Interestingly, a side effect of AI-driven process design may be that individual contributors and those responsible for re-engineering and implementing these new AI-driven processes will need to develop skills traditionally associated with management (Harvard Business Review, 2024). This includes abilities such as delegation, providing a clear scope of work, and allocating budgets and objectives to effectively guide and instruct the AI systems involved in the latest wave of Generative AI Process Automation, also known as Augmentation.

Operations

When discussing operations, we are referring to the way things are done and executed, which often requires the combination of people and processes. There are various levels and dimensions to consider when discussing the impact of AI on operations. For instance, as mentioned in the workforce section, different departments within a company may be better suited for specific team configurations. Additionally, the way individual departments function can vary based on their composition, objectives, and scope.

The role of AI in operations is ultimately to facilitate decision-making by streamlining the interaction between people and processes. An area that has gained significant traction over recent years is AIOps, essentially the use of AI (particularly in IT) to optimize infrastructure and application management.

IT was perhaps an obvious first choice due to its often deterministic nature and the possibility of encoding a lot of the required decision-making into neat mathematical constructs. For example, training a model that helps predict and analyze the impact of increased I/O on your server infrastructure can be quantitatively parametrized.

However, the advent of GenAI with large language models, multimodal frameworks for image-to-text, text-to-speech, and vice versa opened the door to embedding and leveraging AI as a decision support system for more qualitative operations that had been purely or primarily in the human domain.

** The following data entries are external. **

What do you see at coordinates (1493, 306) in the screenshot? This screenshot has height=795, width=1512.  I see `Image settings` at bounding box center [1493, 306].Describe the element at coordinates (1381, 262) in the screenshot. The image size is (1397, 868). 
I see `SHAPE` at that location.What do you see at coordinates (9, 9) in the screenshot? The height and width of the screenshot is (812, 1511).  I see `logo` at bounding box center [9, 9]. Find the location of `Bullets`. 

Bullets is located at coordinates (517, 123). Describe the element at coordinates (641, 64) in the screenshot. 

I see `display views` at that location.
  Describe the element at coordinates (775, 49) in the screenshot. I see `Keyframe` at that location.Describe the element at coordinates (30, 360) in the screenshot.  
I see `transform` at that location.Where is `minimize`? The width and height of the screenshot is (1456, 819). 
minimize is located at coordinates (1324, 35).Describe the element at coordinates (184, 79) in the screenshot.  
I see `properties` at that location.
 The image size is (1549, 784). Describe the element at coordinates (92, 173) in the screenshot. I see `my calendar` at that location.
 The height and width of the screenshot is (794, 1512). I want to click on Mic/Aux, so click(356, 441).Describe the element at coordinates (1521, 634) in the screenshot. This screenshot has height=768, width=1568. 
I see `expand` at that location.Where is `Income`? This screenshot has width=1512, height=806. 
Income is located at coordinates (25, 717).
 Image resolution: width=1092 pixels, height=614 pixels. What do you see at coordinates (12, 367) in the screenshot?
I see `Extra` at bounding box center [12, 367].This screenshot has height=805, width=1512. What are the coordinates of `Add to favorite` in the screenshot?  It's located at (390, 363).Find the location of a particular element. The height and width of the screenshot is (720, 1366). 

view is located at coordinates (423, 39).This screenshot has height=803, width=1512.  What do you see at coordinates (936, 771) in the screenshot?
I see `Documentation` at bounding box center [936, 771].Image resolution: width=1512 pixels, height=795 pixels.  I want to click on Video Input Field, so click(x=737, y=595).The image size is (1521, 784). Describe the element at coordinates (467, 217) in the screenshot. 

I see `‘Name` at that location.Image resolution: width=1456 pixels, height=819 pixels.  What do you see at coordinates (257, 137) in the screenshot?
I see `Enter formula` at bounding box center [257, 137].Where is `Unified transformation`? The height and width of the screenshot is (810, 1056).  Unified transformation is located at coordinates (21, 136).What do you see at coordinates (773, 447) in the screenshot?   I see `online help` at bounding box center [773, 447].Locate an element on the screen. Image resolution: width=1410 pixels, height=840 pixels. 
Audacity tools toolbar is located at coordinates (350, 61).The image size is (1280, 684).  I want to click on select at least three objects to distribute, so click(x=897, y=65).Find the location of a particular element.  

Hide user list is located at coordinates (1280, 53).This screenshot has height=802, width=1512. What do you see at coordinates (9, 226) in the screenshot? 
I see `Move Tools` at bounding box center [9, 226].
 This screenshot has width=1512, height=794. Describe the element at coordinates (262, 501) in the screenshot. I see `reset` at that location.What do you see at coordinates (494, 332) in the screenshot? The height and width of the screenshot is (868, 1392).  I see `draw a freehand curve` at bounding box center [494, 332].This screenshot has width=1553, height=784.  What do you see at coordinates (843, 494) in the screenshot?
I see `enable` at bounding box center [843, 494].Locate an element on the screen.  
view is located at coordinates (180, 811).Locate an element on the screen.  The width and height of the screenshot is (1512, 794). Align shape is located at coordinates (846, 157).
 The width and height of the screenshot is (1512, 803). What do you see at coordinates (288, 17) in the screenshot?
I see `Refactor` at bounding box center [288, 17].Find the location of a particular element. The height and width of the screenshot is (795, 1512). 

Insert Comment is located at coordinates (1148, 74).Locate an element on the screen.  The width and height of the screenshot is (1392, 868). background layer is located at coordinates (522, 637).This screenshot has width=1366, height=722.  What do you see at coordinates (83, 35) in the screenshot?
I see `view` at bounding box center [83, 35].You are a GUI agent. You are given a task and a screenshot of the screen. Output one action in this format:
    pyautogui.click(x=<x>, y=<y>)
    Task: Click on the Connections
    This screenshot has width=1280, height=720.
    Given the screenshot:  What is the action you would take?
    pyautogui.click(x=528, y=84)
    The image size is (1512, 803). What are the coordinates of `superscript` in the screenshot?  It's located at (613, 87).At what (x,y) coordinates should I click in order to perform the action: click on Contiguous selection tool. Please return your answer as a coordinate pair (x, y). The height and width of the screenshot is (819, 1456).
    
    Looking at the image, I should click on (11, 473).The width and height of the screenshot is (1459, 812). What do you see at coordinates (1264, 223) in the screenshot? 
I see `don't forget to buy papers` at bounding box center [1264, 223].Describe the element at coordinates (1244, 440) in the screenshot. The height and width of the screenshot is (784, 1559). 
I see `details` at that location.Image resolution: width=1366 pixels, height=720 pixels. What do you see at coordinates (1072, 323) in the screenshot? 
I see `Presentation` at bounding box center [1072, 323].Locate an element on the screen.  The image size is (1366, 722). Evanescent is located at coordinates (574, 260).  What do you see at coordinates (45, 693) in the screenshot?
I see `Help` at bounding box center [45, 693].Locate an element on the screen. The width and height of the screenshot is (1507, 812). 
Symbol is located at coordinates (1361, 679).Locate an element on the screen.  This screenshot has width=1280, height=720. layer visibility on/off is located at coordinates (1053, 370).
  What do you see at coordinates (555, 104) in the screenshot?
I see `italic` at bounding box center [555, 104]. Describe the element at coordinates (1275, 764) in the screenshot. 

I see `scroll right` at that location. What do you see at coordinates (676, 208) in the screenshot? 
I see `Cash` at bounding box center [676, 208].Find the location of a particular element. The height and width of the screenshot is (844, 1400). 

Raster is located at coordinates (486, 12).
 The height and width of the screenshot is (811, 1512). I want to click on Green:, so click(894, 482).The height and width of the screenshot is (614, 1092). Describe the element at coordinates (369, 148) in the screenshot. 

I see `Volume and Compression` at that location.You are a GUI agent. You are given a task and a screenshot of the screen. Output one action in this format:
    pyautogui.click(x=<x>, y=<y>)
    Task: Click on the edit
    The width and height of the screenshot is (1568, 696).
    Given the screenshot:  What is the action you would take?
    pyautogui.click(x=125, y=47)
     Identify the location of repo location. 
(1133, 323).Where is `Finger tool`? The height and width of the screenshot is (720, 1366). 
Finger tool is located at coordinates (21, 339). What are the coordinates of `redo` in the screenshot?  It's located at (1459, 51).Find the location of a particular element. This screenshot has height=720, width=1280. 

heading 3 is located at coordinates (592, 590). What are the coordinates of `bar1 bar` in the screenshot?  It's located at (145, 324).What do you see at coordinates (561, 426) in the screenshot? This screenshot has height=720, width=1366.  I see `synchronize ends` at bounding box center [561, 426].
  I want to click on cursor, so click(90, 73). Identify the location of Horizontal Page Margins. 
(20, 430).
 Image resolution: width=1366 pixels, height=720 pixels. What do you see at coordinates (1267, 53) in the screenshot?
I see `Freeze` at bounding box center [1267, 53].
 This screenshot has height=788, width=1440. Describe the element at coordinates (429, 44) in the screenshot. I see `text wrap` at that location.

Areas like PeopleOps, HROps, (Embedded) Finance, and many others should now be considered candidates for the next wave of AIOps-like frameworks.

Operations also extend to factors beyond the internal scope of organizations. Critical operative decisions such as out or near-sourcing, offshoring, and partnerships will be impacted by the use of AI. Supply chain operations is one area where processes can benefit from automation and augmentation. This is especially true in scenarios that require extensive coordination and communication between different systems. The use of compound AI systems can significantly enhance these processes.

Conclusions

In this blog, we’ve focused on three key organizational topics: Workforce, Process and Operations, and the impact that GenAI brings to each. Companies of every size and shape should think about how to best integrate and leverage these new technologies to augment and elevate themselves. As with most things, there is no one-size-fits-all or silver bullet as to where and how a company should use AI or how to implement it - but it’s crucial to focus on:

  • Re-thinking organizational structures: How can AI augment your workforce and extend focus to high-value objectives?
  • AI-driven process augmentation: What processes in your organization can be automated, simplified, or streamlined by using AI agents, shifting focus from individual use cases to end-to-end processes?
  • Operate better with less: How can you reduce levers or processes to use resources more effectively and efficiently, make timely decisions, and take effective actions?